### Extracted text

Battle of Ridgeway and Fort Erie
In the early hours of June 1, 1866, approximately 1,300 men of the Fenian Brotherhood crossed into Canadian territory at Ridgeway, a small village in Fort Erie. The men occupied and plundered the town before setting up headquarters in the ruins of Fort Erie. On June 2, Canadian military advanced into a Fenian ambush at the Battle of Ridgeway, forcing the Canadians to retreat in disorder. After the battle, Fenian forces returned to their headquarters at the Fort Erie docks to find a small group of Canadian troops had seized the docks. The outnumbered Canadian forces fought bravely before being completely overrun with many killed, wounded or captured, ending the brief Battle of Fort Erie. Though successful, the Fenians were disappointed as promised reinforcement and local support had failed to materialize. On June 3, Fenian forces withdrew to Buffalo during the night, ending the largest of the Fenian Raids.
History on display
Find authentic weapons used during the Fenian Raids inside the Old Fort Erie Museum.

### To do
[A] Summarize the Ridgeway and Fort Erie text in two sentences.
[B] Based on the Ridgeway and Fort Erie text, answer yes or no to each statement and quote the words that decide it: (i) The Fenians set up their headquarters in the ruins of Fort Erie. (ii) At the Fort Erie docks, the Canadian troops outnumbered the Fenians. (iii) The Fenians withdrew to Buffalo during the day on June 3.
[C] List every date that the Ridgeway and Fort Erie text gives.

### Dataset extract
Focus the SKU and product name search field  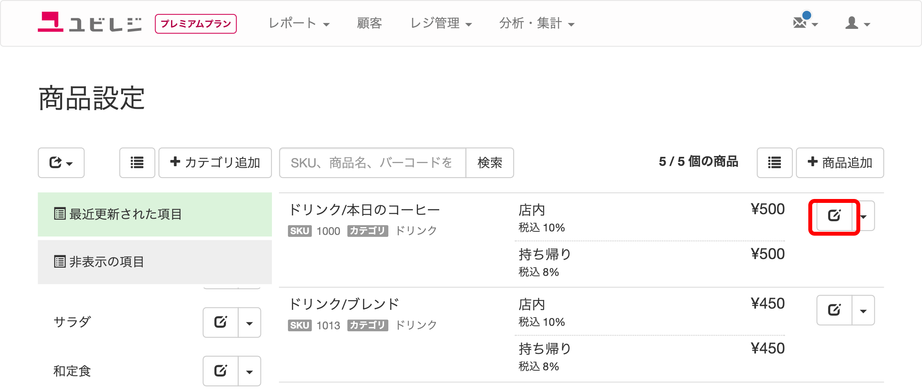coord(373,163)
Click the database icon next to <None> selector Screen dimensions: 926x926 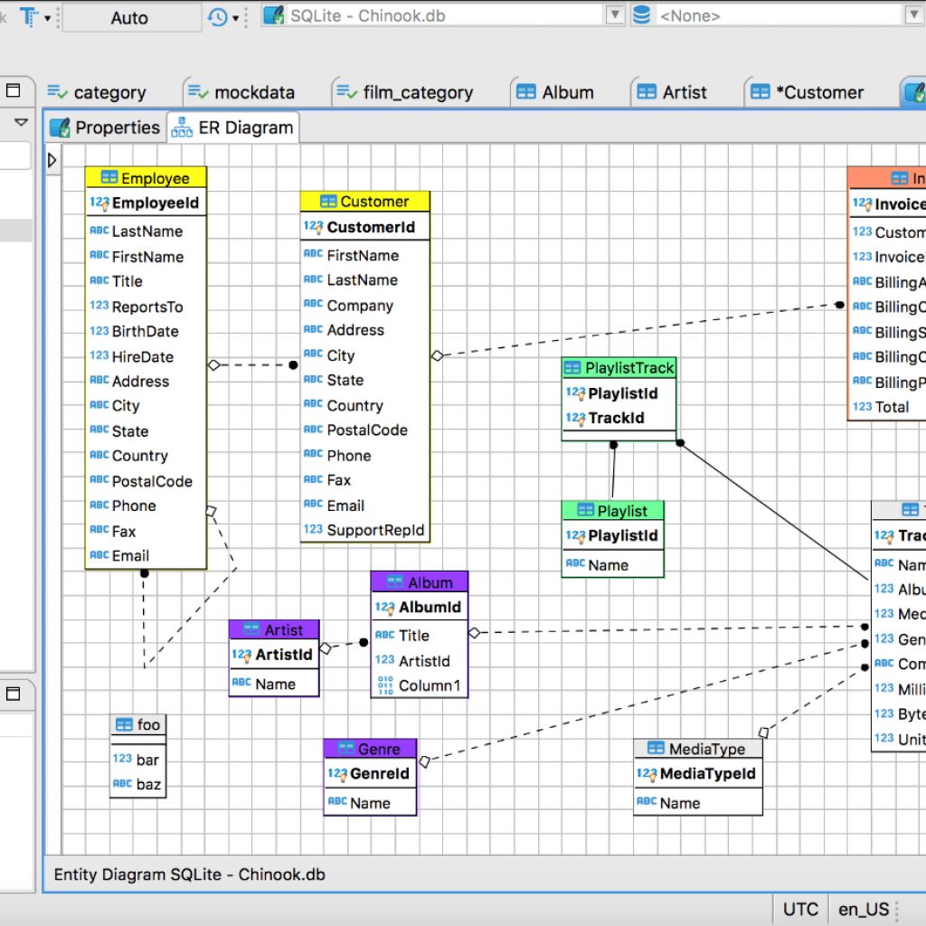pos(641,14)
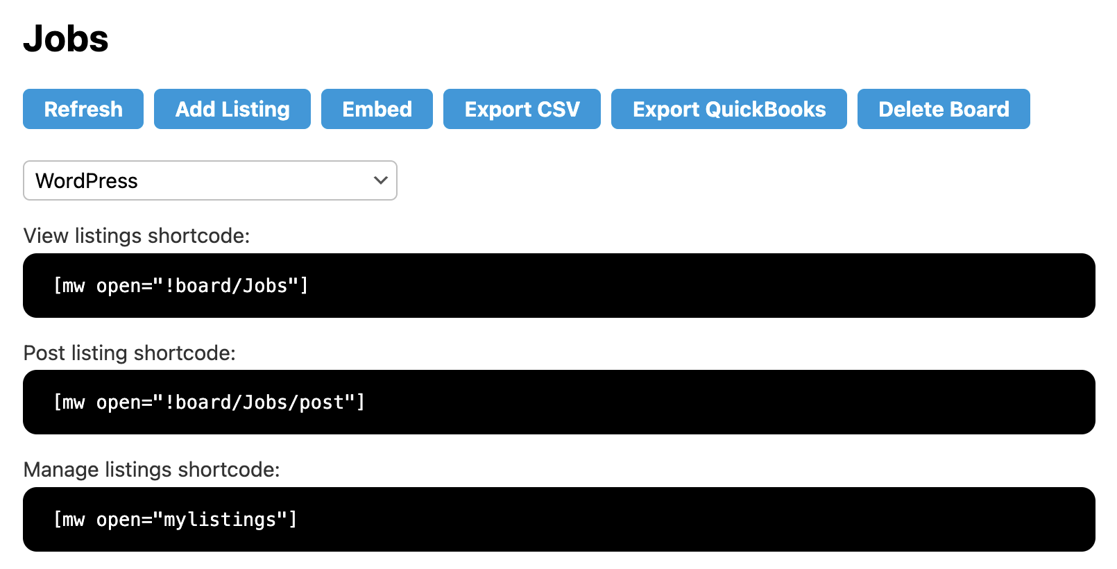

### Task-by-task solutions
[A] In June 1866, about 1,300 men of the Fenian Brotherhood crossed into Canada at Ridgeway, occupied and plundered the town, and then defeated Canadian forces at the Battle of Ridgeway and the Battle of Fort Erie. Though successful, the Fenians were disappointed that promised reinforcement and local support failed to materialize, and they withdrew to Buffalo on June 3, ending the largest of the Fenian Raids.

[B]
(i) Yes: "setting up headquarters in the ruins of Fort Erie."
(ii) No: "The outnumbered Canadian forces fought bravely."
(iii) No: "Fenian forces withdrew to Buffalo during the night."

[C]
June 1, 1866
June 2
June 3